You’ll need to get a remote that’s compatible with your camera – I use a Canon RC-6 with my 5D Mark II camera.
(A lightweight tripod)
I basically only travel with a tripod when I know I’ll be taking photos at night or trying to capture the Northern Lights. Otherwise I’ll just balance my camera on my backpack or a rock or something.
I did love traveling with my compact joby tripod as it’s so lightweight and versatile, but now my camera and lens are too heavy for the one I have – though I think they now make a version for heavier cameras, so maybe I will check that out and report back!
GoPro Hero6 Black
GoPro sent me the GoPro Hero6 last month and to be honest I’m still getting the hang of it, so I’m not yet sure how much use I’ll get out of it.

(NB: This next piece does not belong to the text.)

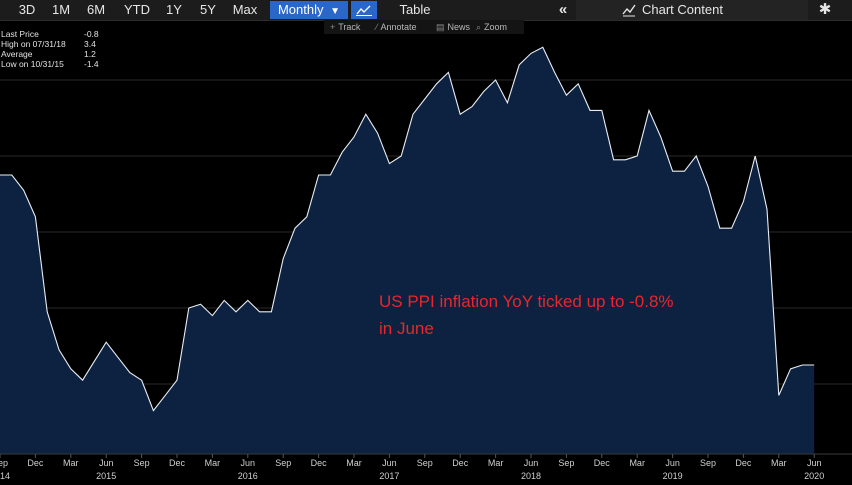 This screenshot has width=852, height=485. Describe the element at coordinates (5, 476) in the screenshot. I see `x-year-label: 2014` at that location.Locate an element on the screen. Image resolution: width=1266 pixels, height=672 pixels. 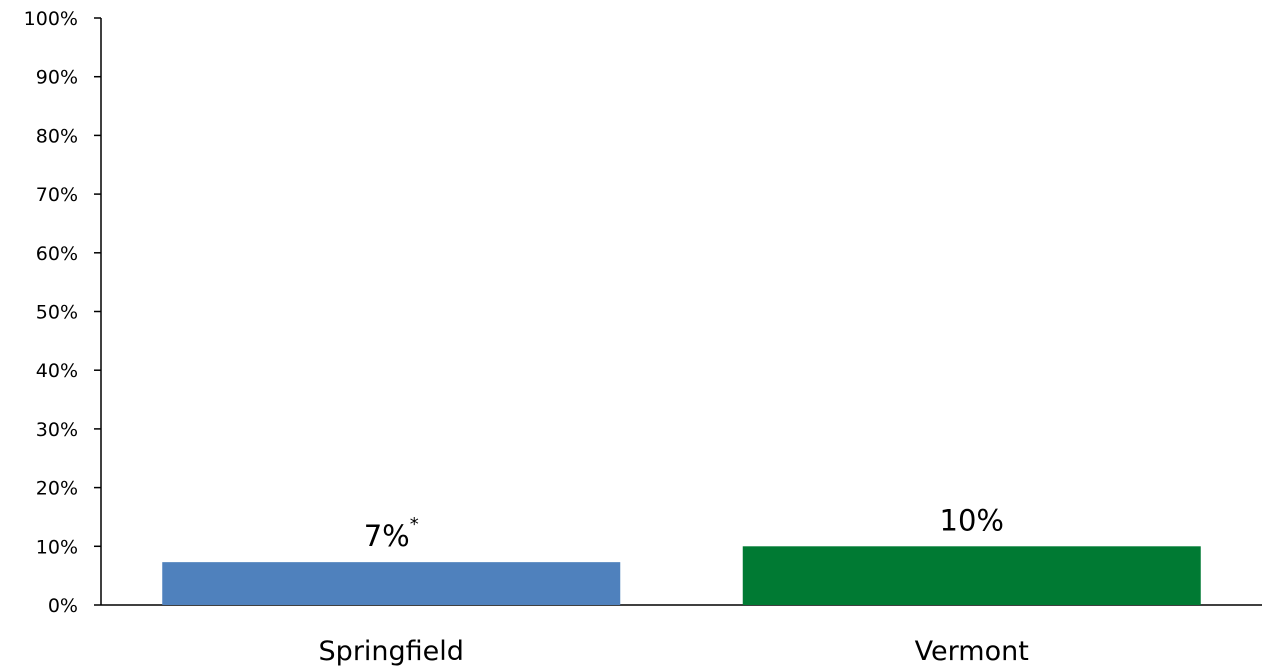
bar-springfield is located at coordinates (392, 584).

But so far I really like having such a tiny camera that still takes really good quality photos. And I’ve been enjoying the really wide angle, as I don’t have any wide angle lenses for my Canon – I’ve already used it a lot when photographing hotel rooms and other tight spaces.
I imagine it will also be fun having a waterproof camera in the summer.

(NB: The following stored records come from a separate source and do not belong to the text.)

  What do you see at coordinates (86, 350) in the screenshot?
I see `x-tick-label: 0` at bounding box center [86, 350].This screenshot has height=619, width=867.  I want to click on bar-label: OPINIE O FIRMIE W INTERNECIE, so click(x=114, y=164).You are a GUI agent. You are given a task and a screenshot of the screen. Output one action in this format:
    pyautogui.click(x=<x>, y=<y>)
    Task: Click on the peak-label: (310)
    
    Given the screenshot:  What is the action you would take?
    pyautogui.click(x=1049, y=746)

Update: I now use my GoPro for the majority of my video footage, plus I’ll use it when I need a super wide angle lens or want to take a tiny camera with me that’s better quality than just my phone. I shot almost all of this video with my GoPro:
I use my phone (the Samsung Galaxy S6) for all of my video footage.
Update April 2018: I now also use the Sony RX100 Mark III as my main vlogging camera. The quality is amazing – so good in fact that I sometimes just bring this camera out with me when I can’t be bothered to lug around my heavy DSLR.
As of August 2018 my phone is the iPhone 7 Plus, which I still use for a lot of video footage.
I use a Lanparte Gimbal to keep my phone stable while shooting video. It’s super easy to use, especially good when I want to film while walking, and it makes the video quality a lot better.
The Lanparte Gimbal fits most smartphone sizes, and it also comes with an attachment for GoPro, though the one I have doesn’t fit with the Hero6. This is the only gimbal I’ve used, so I don’t know if it’s the best out there, but I’ve never had any issues with it!
Okay, this one isn’t technically in my camera bag, but Lightroom is such a crucial part of my photography that I thought I should include it. I use Lightroom 5, but you can also get a subscription to the latest Lightroom.
I’ve used a lot of different programs in the past for processing my photos, and Lightroom definitely is the best, plus it can process RAW files. And it’s actually quite intuitive – I mean, I’m still learning about some of its more advanced features, but it’s really easy to get a handle on the basics.
I love that I can save my edits as presets (kind of like filters), so if I’m editing a bunch of photos from the same location or with the same lighting, I can just save the changes I want to make as a preset and then apply it to the whole batch. So right now I have presets saved for snowy days, cloudy days, the beach, indoors, Northern Lights, etc, so I usually only have to make a few tweaks when I’m editing new photos.
And if you’re unsure of where to start you can buy presets from places like VSCO, and even some bloggers and Instagrammers are selling their presets. Or you could just download some free Lightroom presets (this site has some nice ones).
And that’s it!
I’d love to hear if you have any other photography essentials you pack on your travels.